YOUR TASK:
Please repeat the lines exactly, starting at the line that contains "Click the Document" and ending at the line that contains "Action: [121, 342]".

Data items
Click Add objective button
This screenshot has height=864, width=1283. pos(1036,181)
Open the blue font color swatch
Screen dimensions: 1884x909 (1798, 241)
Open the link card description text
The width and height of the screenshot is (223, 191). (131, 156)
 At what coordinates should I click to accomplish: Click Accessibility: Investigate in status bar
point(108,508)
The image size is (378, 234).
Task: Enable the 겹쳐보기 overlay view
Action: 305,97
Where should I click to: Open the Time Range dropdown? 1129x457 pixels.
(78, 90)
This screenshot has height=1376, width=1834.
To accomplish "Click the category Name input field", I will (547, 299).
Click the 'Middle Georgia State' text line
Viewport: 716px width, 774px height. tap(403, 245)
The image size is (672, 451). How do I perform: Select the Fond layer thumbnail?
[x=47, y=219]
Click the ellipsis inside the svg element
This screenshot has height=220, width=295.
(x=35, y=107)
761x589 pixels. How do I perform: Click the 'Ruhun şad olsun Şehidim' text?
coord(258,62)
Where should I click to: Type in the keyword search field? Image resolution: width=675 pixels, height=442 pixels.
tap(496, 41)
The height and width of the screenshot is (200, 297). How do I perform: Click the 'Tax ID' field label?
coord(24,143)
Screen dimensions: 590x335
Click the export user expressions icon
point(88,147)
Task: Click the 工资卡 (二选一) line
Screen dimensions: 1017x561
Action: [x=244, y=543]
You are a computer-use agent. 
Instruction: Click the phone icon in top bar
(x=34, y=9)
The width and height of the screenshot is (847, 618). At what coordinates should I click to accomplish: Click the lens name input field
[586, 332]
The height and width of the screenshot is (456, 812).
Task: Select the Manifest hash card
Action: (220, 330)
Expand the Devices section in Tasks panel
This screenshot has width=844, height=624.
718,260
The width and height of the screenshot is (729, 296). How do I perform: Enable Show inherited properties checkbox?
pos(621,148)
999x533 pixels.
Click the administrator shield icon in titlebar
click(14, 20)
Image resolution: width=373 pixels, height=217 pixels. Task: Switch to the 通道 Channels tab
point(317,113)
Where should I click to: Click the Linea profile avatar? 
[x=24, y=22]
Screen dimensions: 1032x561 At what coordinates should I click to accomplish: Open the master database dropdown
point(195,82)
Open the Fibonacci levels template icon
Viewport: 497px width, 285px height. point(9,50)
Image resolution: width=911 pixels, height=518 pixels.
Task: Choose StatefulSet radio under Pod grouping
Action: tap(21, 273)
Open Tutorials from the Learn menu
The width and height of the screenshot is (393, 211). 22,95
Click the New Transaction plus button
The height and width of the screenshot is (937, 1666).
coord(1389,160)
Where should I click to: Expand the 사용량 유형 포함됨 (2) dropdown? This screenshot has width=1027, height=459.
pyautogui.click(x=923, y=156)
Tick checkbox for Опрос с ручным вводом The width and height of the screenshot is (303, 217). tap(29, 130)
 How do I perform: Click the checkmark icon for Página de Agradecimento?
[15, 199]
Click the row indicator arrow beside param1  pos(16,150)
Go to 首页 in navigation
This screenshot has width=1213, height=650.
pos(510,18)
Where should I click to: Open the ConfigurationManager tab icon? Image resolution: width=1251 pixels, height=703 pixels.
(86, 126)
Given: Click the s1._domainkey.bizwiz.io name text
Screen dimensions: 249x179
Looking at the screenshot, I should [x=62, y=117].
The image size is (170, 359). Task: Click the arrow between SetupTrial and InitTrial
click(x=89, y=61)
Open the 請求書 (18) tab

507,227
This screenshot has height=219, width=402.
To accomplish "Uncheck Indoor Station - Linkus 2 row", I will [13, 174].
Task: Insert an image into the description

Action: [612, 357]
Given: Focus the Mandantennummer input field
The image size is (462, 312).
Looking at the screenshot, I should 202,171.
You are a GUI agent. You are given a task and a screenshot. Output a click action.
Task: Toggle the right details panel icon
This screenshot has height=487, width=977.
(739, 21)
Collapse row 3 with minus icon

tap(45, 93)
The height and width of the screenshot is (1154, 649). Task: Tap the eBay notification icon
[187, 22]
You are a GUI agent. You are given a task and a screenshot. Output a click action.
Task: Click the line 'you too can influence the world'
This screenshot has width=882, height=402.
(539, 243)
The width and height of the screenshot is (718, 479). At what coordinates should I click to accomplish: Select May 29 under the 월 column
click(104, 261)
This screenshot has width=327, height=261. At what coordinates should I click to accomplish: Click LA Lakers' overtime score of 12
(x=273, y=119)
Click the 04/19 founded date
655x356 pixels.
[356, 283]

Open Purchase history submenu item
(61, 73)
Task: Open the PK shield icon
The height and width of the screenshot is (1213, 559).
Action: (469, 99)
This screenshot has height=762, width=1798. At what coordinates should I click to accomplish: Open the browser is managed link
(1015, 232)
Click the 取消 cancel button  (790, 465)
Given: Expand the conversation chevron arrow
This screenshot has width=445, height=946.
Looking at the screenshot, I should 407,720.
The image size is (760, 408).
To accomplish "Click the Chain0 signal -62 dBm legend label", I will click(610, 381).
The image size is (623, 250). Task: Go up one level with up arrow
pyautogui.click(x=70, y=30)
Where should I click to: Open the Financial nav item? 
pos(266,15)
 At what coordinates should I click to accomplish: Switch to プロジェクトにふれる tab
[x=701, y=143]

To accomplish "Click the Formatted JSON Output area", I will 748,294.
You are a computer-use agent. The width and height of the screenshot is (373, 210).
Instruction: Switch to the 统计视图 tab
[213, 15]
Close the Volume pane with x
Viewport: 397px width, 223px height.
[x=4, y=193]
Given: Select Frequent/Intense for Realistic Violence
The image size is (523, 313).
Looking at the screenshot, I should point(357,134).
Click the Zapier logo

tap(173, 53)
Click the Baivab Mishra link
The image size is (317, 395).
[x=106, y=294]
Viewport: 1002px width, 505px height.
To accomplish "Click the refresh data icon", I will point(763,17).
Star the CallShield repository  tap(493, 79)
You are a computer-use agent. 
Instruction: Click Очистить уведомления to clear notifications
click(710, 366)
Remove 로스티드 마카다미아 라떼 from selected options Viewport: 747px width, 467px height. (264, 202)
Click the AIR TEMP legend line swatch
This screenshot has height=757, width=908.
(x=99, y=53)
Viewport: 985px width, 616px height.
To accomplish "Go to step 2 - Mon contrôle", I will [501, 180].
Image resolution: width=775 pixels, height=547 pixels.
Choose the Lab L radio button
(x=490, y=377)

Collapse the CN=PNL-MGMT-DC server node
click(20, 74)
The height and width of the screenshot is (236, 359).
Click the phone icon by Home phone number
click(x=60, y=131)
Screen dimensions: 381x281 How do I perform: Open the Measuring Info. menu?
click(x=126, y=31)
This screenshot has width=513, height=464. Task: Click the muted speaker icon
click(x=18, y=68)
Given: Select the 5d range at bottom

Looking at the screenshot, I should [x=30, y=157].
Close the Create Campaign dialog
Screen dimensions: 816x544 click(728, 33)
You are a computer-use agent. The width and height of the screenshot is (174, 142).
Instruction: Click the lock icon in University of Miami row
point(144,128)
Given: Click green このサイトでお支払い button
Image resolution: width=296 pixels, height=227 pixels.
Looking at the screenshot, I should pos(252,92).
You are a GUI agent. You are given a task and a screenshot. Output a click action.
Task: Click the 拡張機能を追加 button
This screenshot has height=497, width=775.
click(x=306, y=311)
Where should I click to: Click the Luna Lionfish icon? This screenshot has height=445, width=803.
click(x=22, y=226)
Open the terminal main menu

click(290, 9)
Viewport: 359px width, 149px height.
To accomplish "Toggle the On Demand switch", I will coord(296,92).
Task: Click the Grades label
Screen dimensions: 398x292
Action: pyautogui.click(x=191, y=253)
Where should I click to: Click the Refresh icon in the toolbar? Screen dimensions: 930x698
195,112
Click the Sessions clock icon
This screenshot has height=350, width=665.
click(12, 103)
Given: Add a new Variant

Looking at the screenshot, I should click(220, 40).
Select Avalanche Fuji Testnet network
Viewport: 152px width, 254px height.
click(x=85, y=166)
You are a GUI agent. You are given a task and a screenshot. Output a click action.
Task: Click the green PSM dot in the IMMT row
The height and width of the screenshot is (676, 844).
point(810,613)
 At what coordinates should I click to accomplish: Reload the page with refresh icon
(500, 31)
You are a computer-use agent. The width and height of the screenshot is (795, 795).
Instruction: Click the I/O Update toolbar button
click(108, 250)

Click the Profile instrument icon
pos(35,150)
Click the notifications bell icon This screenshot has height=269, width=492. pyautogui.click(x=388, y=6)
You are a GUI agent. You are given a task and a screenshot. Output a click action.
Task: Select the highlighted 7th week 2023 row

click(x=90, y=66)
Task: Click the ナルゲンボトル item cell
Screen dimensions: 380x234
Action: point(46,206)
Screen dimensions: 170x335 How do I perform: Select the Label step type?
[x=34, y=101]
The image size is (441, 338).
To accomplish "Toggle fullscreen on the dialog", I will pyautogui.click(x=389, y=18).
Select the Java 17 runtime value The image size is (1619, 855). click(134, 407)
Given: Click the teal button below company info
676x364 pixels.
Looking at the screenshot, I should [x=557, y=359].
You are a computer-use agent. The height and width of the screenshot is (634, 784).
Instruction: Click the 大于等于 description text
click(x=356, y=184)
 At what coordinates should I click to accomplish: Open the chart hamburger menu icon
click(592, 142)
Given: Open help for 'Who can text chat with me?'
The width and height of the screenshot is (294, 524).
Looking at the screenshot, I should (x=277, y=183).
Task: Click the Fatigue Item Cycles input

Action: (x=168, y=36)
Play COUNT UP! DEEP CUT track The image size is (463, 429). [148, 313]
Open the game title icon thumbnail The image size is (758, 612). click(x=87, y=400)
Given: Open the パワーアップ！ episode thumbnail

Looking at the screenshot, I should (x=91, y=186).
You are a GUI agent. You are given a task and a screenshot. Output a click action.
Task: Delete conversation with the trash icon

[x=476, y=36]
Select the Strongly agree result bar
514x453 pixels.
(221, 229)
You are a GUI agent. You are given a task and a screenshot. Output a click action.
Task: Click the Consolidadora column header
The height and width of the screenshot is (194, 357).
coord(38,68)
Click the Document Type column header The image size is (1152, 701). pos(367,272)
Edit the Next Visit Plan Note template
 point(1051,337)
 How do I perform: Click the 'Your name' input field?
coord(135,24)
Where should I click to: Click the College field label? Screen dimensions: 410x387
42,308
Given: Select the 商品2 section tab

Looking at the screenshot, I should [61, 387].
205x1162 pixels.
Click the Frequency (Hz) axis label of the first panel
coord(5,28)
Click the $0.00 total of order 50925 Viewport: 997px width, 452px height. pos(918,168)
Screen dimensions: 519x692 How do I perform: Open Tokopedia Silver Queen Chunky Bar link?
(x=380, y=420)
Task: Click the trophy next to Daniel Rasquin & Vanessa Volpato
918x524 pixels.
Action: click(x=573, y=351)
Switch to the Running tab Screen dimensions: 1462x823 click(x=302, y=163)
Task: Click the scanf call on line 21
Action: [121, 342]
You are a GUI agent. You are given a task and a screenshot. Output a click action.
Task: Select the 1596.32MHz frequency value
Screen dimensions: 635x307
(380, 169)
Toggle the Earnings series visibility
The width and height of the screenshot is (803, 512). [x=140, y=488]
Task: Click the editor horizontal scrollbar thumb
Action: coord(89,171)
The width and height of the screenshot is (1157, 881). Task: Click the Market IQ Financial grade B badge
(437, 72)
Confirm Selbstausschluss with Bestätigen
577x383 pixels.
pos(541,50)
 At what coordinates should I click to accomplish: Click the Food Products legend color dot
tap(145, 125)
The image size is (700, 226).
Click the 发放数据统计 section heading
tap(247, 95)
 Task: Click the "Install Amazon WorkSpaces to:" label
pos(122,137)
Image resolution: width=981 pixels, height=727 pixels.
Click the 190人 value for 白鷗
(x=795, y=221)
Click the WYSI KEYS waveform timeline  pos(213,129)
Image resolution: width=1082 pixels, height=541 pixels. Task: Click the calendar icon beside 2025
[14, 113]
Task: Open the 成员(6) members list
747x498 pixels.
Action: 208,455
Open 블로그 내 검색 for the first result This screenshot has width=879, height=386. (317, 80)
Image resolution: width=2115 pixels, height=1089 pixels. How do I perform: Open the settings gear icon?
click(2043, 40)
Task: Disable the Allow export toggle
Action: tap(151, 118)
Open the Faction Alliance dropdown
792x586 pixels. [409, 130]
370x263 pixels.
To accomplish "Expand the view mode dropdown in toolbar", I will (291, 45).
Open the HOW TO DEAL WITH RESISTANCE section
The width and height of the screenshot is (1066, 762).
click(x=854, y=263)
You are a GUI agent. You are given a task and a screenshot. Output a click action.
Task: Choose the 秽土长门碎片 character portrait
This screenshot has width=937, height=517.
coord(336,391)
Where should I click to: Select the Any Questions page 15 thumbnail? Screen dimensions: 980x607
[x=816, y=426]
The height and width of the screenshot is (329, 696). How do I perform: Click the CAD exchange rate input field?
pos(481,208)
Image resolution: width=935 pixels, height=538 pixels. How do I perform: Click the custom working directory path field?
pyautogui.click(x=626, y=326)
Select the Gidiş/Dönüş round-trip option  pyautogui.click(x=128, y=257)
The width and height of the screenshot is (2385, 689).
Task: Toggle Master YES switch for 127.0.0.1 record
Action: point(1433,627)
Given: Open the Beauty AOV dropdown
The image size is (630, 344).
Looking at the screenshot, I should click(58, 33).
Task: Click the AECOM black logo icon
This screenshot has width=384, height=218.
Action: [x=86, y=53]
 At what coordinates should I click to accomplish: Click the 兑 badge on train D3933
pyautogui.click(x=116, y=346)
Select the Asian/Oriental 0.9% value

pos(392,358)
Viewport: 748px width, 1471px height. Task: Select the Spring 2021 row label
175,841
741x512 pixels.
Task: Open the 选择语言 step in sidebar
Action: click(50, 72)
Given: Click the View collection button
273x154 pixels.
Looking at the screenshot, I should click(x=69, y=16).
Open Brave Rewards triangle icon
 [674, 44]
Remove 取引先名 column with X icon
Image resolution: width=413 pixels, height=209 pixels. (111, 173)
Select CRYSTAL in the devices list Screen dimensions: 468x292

ANSWER TO THIS EXERCISE:
Click the Document Type column header The image size is (1152, 701). pos(367,272)
Edit the Next Visit Plan Note template
 point(1051,337)
 How do I perform: Click the 'Your name' input field?
coord(135,24)
Where should I click to: Click the College field label? Screen dimensions: 410x387
42,308
Given: Select the 商品2 section tab

Looking at the screenshot, I should [61, 387].
205x1162 pixels.
Click the Frequency (Hz) axis label of the first panel
coord(5,28)
Click the $0.00 total of order 50925 Viewport: 997px width, 452px height. pos(918,168)
Screen dimensions: 519x692 How do I perform: Open Tokopedia Silver Queen Chunky Bar link?
(x=380, y=420)
Task: Click the trophy next to Daniel Rasquin & Vanessa Volpato
918x524 pixels.
Action: click(x=573, y=351)
Switch to the Running tab Screen dimensions: 1462x823 click(x=302, y=163)
Task: Click the scanf call on line 21
Action: [121, 342]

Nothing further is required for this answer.